Thursday, February 9, 2017

by Dean Jobb

Chicago in the 1920s was the place to make easy money. More people were rich than ever before. The economy was booming. It was a great city for a swindler to operate in.
Leo Koretz was a charming, personable lawyer who enticed both men and women to invest in nonexistent entities: timberland and oil wells in Panama. Hundreds of people paid up ($30 million) including his entire family. He was like a Bernie Madoff except that he was a better liar and salesman and his fraud lasted much longer than Madoff's: for two decades. Leo worked by himself and took care of every aspect of the scam. By 1923 new investments (money) were not coming in as much and when everything collapsed, he disappeared. The search for him would take almost a year. Leo took off for Nova Scotia, Canada, grew a beard, and changed his name to Lou Keyte. Naturally, he was living a life of luxury and that is what did him in. Leo should not have taken his suit jacket to the tailor.
Empire of Deception is one hell of a ride. The writing is superb and you just cannot tear yourself away. Author Dean Jobb really knows how to tell a story. The amazing thing to me is why a man who duped so many people and then vanished to appear again in another country would continue to live the same way he did in Chicago.
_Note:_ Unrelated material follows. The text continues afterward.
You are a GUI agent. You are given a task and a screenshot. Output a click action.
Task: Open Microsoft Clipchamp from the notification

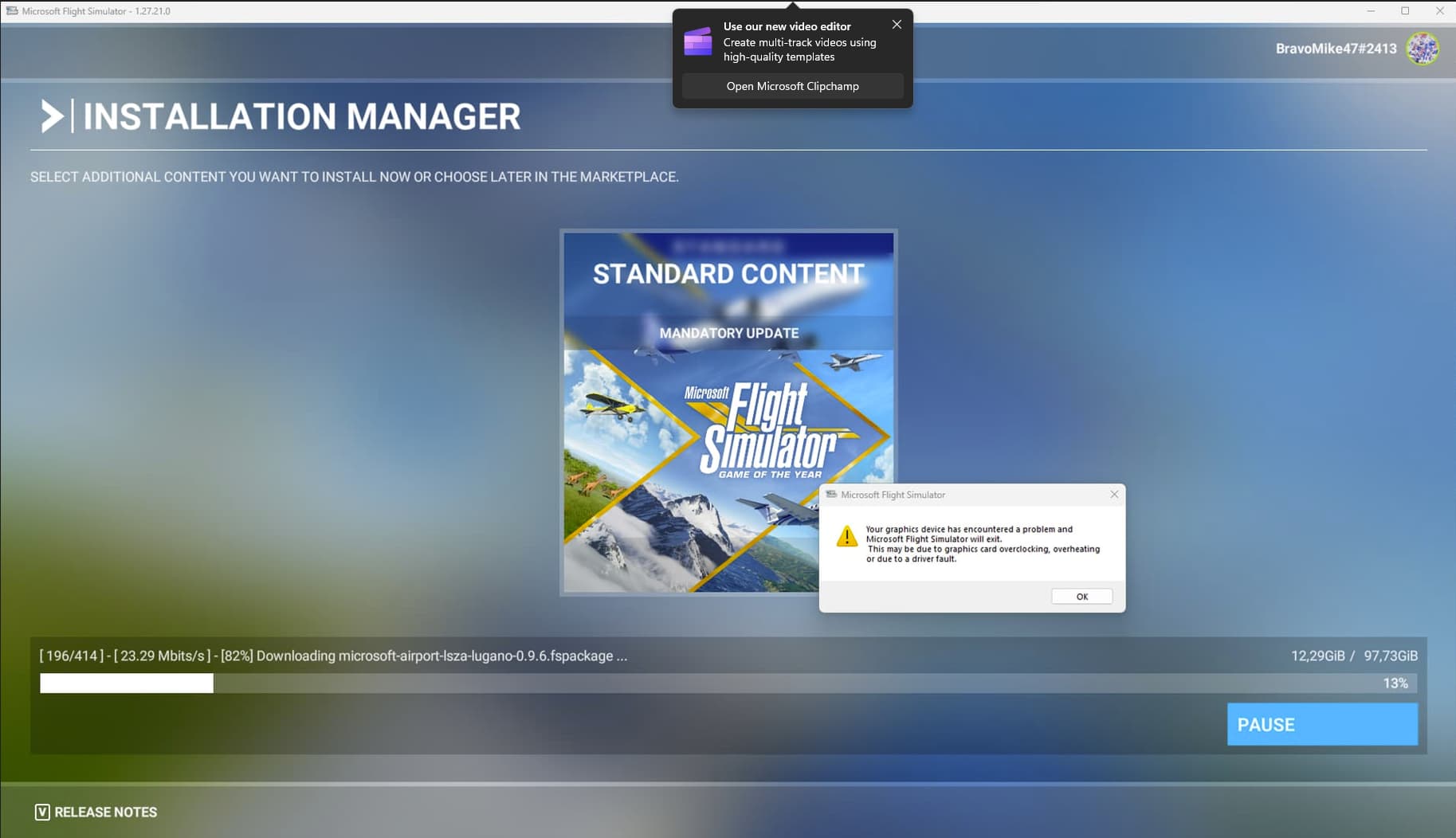[792, 86]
I can see him being a recluse and not bothering with anybody, but not him, although the second time around he did not swindle anyone in investing. Leo still tried, though, to morph into another person, so in actuality, he was still a con man.
This book is one fantastic read.
Very highly recommended.

Sunday, January 29, 2017

by Catrine Clay 

When one thinks of psychoanalysis the person who comes to mind is Sigmund Freud. In 1907 it was considered this new and shocking movement that everybody was talking about. Freud wanted to reach a wider audience so that the entire world would know about psychoanalysis. So he decided to name Carl Jung as his heir to take over the movement, which really annoyed Freud's colleagues. Carl was a young, Swiss, charismatic doctor who would be just perfect in the leadership role. Freud felt that because Carl was a Gentile more people would be interested in psychoanalysis. Being Jewish, as Freud was, actually hampered the movement as there was so much anti-Semitism. 
Before Carl was introduced to Freud, he was working in a lunatic asylum and didn't have much money. That all changed when he met Emma Rauschenbach whose family were wealthy industrialists, which then made her fabulously rich. They fell in love and got married. Now Carl was no longer poor. By marrying Emma he inherited all of her money and possessions. It would turn out to be a trying marriage at least on Emma's side. Carl was a complicated man. He actually had two personalities and was known as "Split Carl." He had "infatuations" that drove Emma crazy. Women just adored him. Emma learned to deal with it and Carl encouraged her to "individuate," to take classes, study, and be her own person. Eventually she would become a famous analyst herself and her career helped her in finally understanding Carl.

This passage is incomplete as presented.